I tried to solve following Leetcode problem where you have to find the intersection-node of two linked lists, and return it (or null, if there is none).

I know there are simpler solutions than the one I came up with, but I’d like to know whats wrong with my approach:

Let x be the number of nodes between the start of list A and the intersection; same for y and list B. And let z be the distance between the intersection and the end of the lists (see picture).

Let’s assume that list A is longer than B, therefore y<x.

If I let two pointers start from the heads of both lists, the pointer of B is going to reach the end while pointer A is still in the list. Both pointers traveled the same distance y+z. Since list A is longer than B by (x+z)-(y+z) = (x-y), pointer A is at the node (y+z)-(x-y) = z-y. Now I save this pointer in the variable “middle” and I let another pointer “newStart” start at the beginning of B. If I let both of them traverse the list, “middle” is going to reach the end after y nodes so pointer “newStart” will be at position y (the intersection).

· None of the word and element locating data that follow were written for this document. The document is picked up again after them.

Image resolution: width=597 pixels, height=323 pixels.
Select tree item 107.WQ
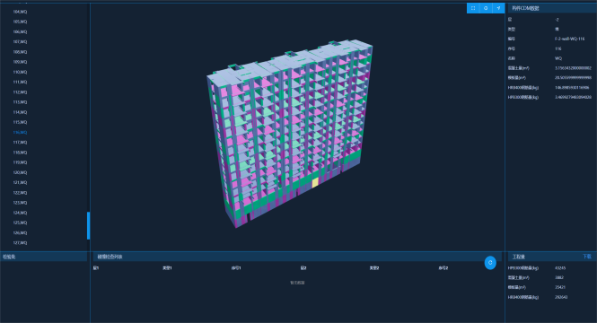[x=20, y=42]
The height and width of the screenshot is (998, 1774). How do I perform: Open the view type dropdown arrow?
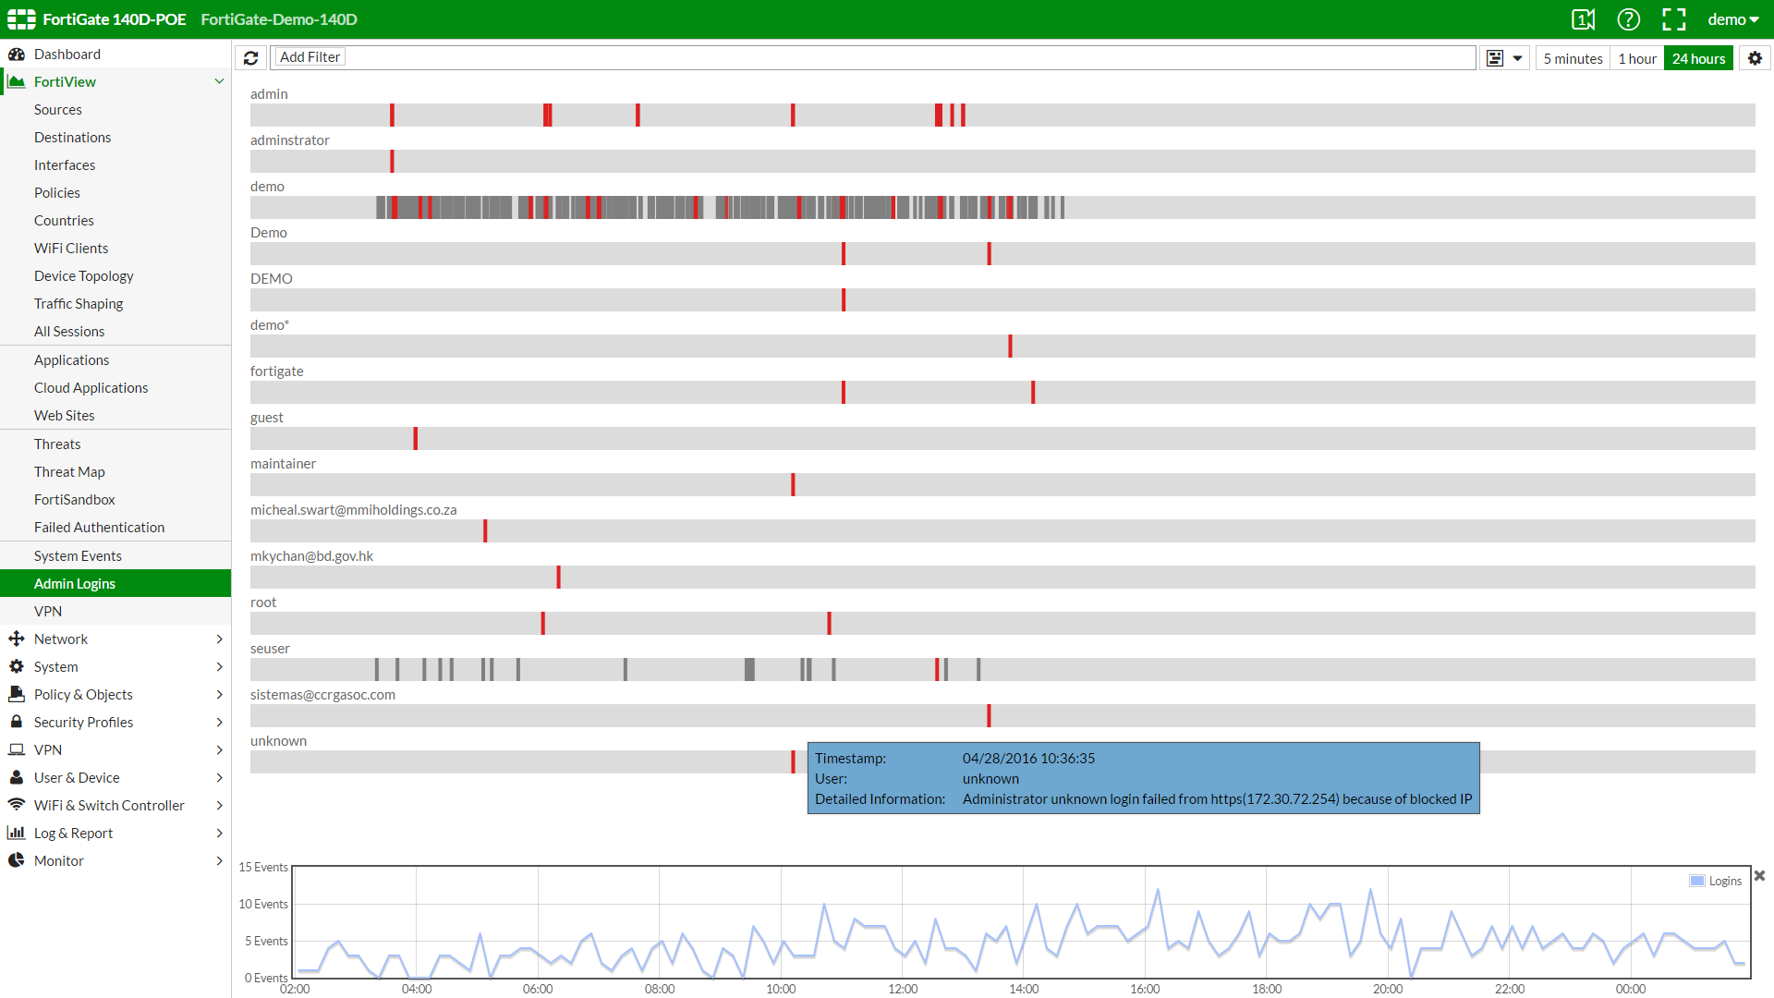click(1517, 58)
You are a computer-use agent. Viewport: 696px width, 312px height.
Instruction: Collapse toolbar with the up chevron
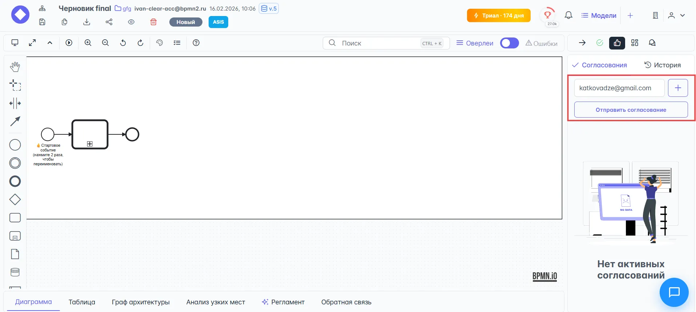pyautogui.click(x=50, y=43)
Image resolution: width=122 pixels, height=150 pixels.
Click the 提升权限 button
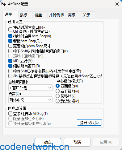tap(89, 123)
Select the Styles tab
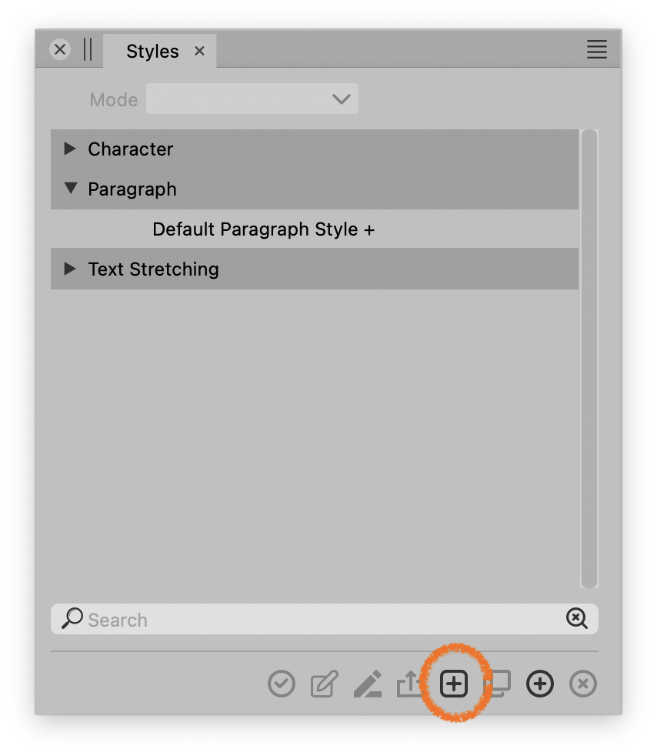This screenshot has width=657, height=756. tap(152, 52)
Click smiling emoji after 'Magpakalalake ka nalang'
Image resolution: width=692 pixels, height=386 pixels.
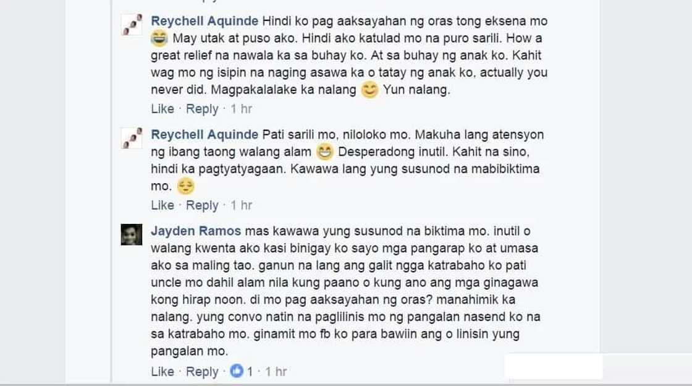(x=370, y=90)
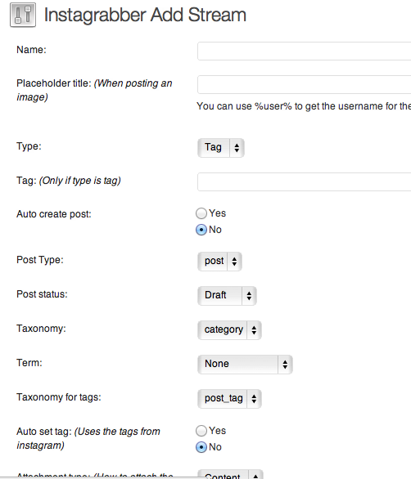Expand the Post status Draft dropdown

pyautogui.click(x=227, y=296)
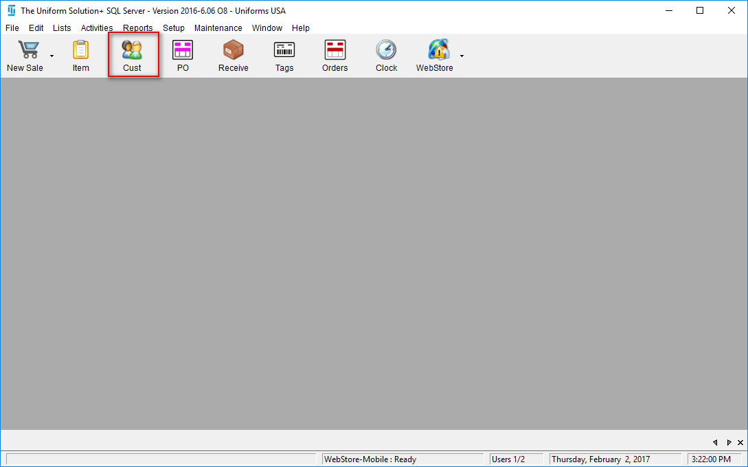
Task: Open the Edit menu
Action: [36, 28]
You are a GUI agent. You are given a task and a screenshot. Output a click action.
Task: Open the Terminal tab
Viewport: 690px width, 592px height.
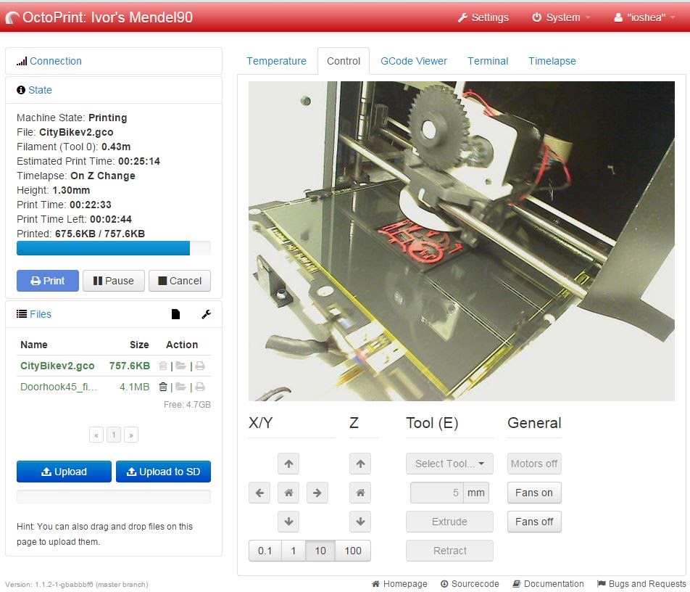(x=488, y=61)
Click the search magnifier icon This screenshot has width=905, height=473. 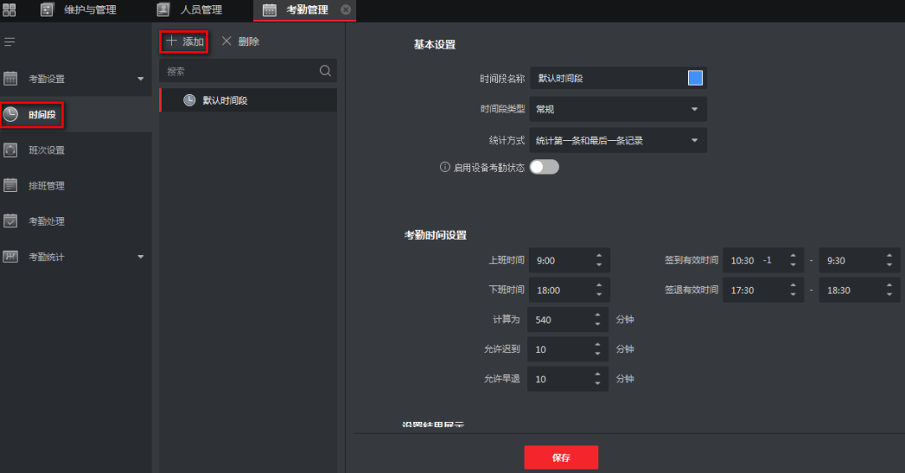click(x=325, y=71)
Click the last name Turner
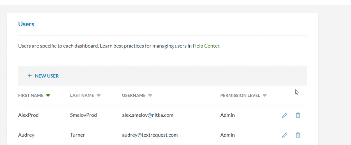This screenshot has width=351, height=145. coord(77,135)
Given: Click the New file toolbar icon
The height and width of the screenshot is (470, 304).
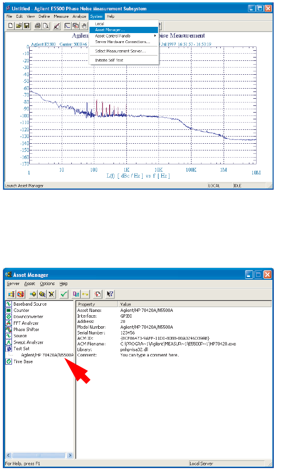Looking at the screenshot, I should point(11,26).
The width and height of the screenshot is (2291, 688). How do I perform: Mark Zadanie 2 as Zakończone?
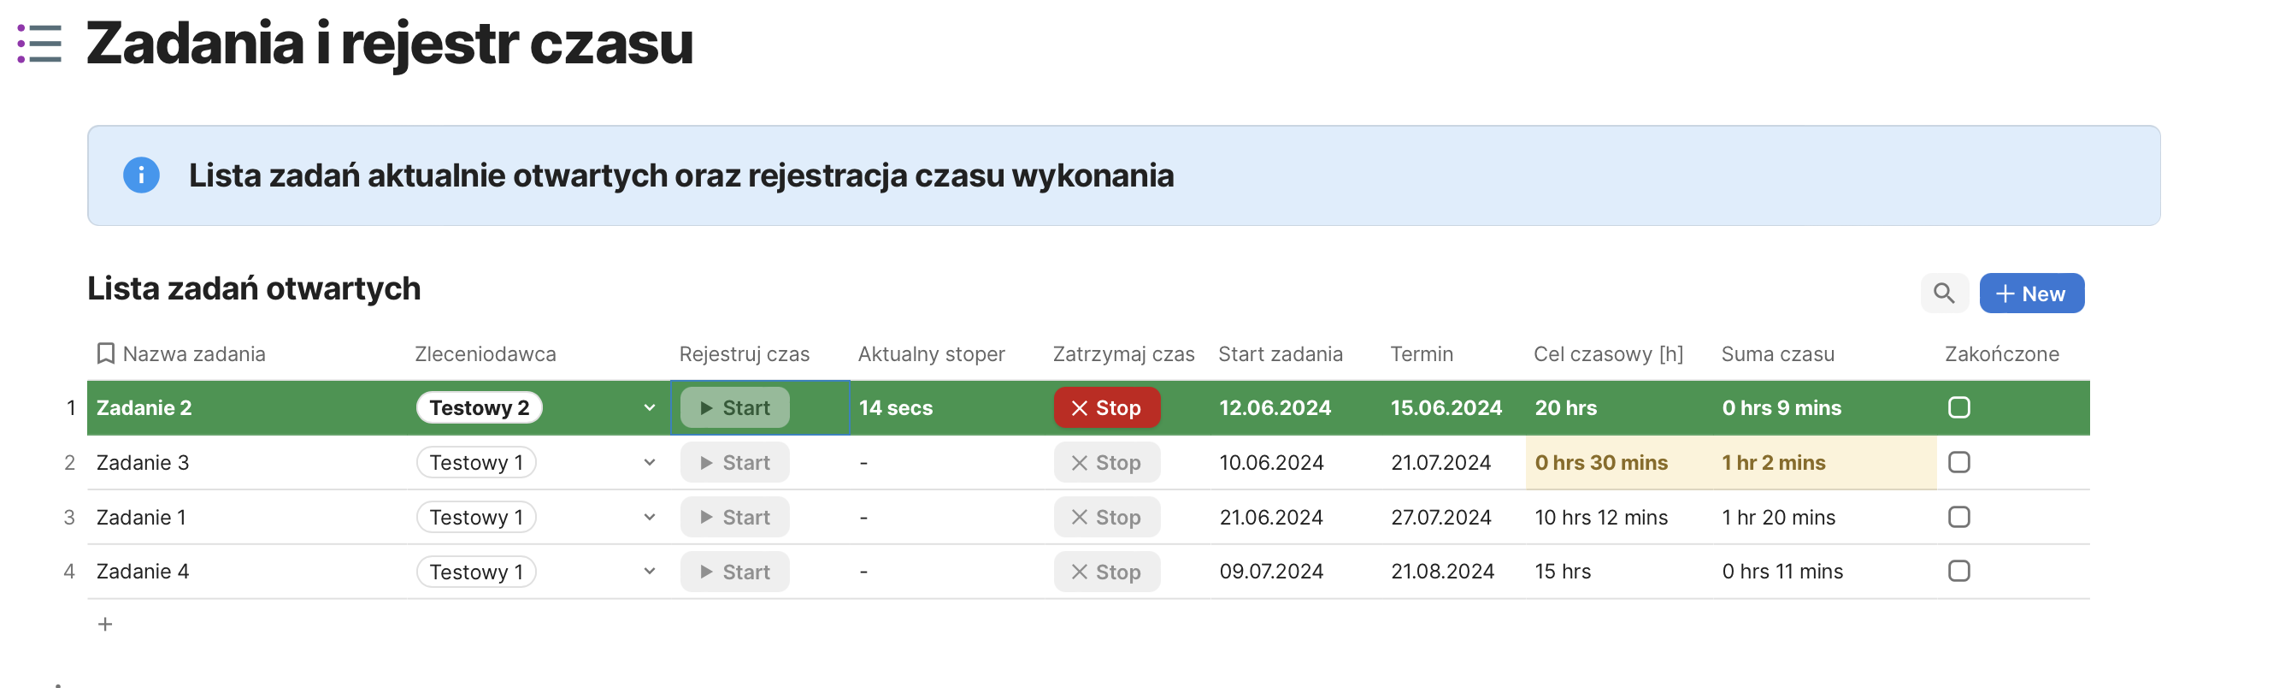[1958, 408]
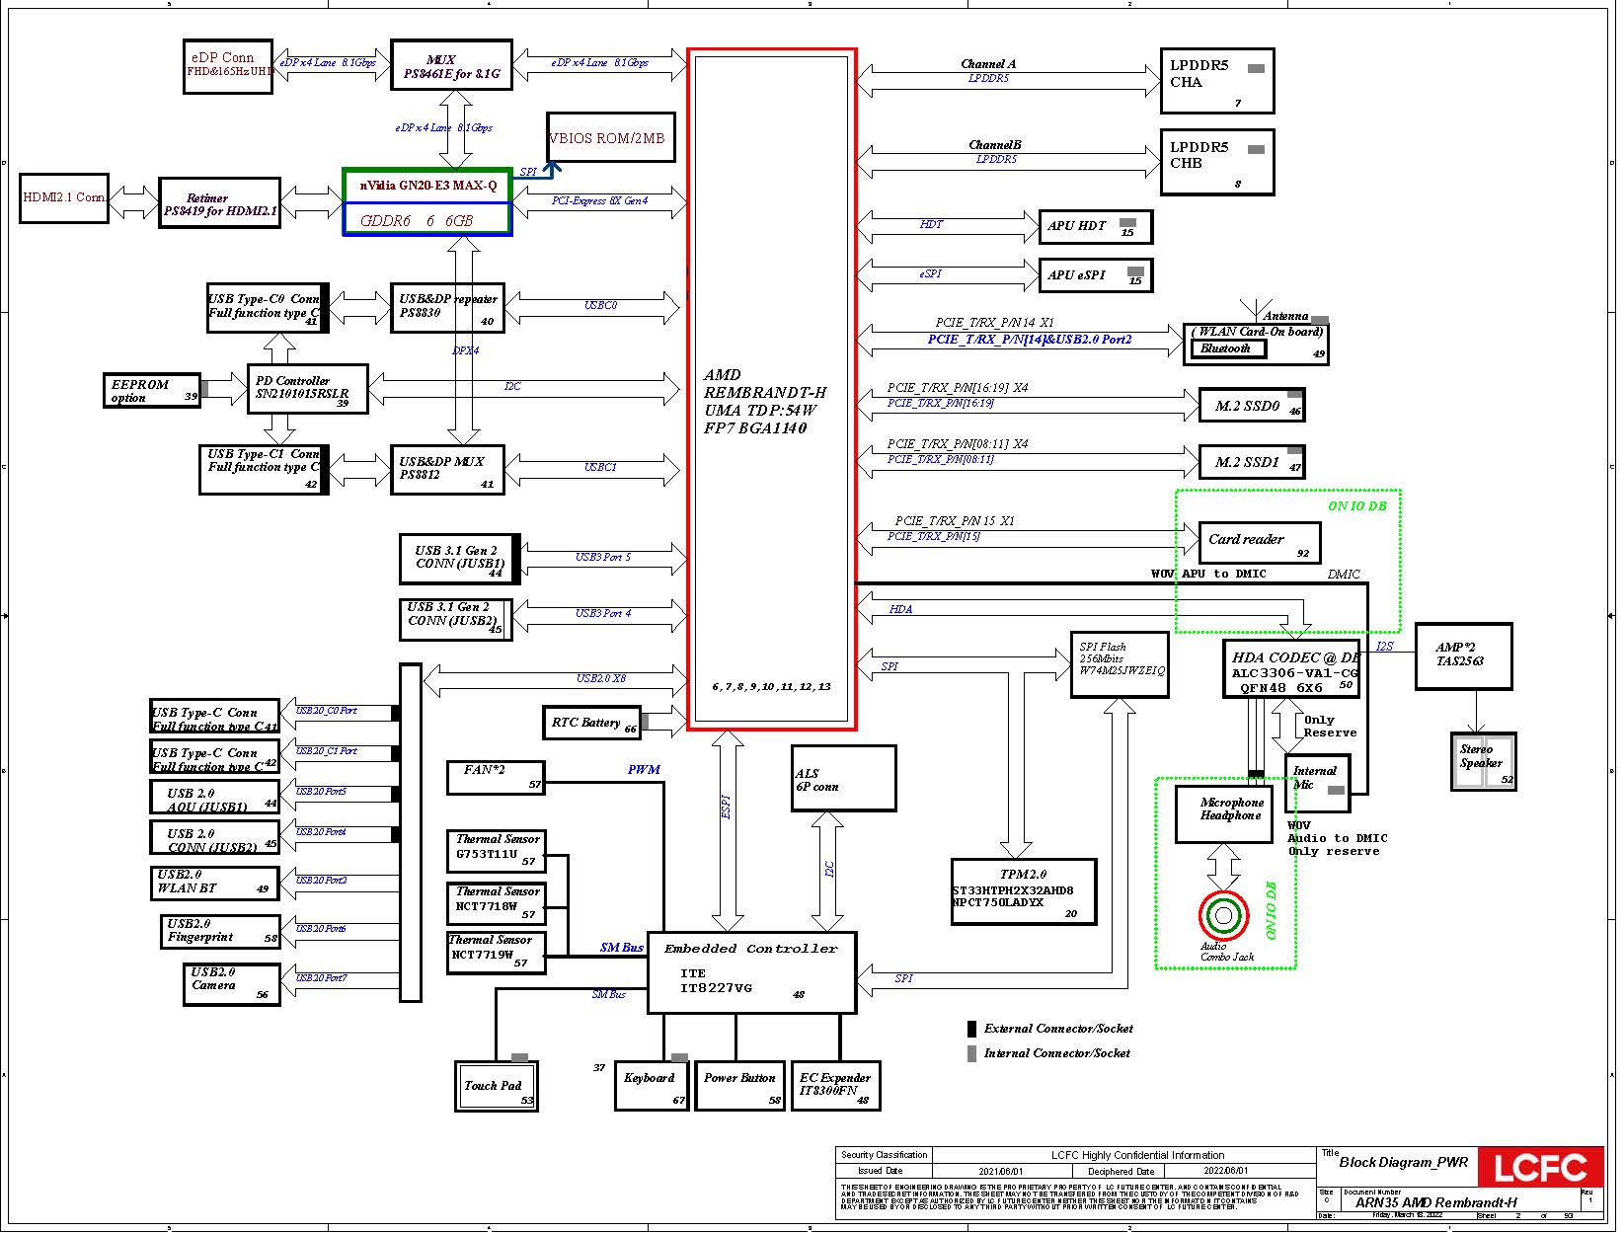Select the Stereo Speaker block
Screen dimensions: 1624x1233
click(x=1482, y=761)
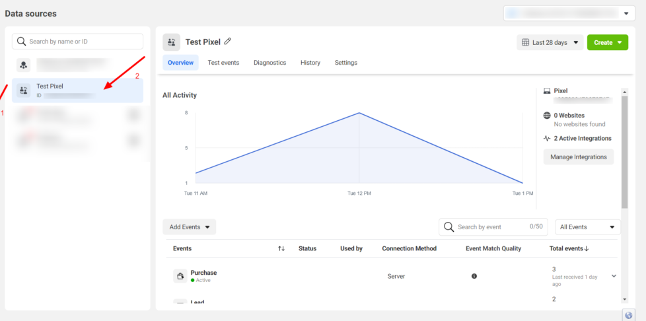Open the green Create dropdown

(607, 42)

public static ListNode getIntersectionNode(ListNode headA, ListNode headB){
        // First iteration
        ListNode firstA = headA;
        ListNode firstB = headB;
        ListNode middle;
        ListNode newStart;
        while (true){
            if (firstA.next==null){
                middle = firstB;
                newStart = headA;
                break;
            }
            if (firstB.next==null){
                middle = firstA;
                newStart = headB;
                break;
            }
            firstA = firstA.next;
            firstB = firstB.next;
        }
        // second iteration
        while (middle != null){
            middle = middle.next;
            newStart= newStart.next;
        }
        return newStart;
    }

However this doesn’t work, and I’m having a hard time debugging and understanding whats wrong in my code.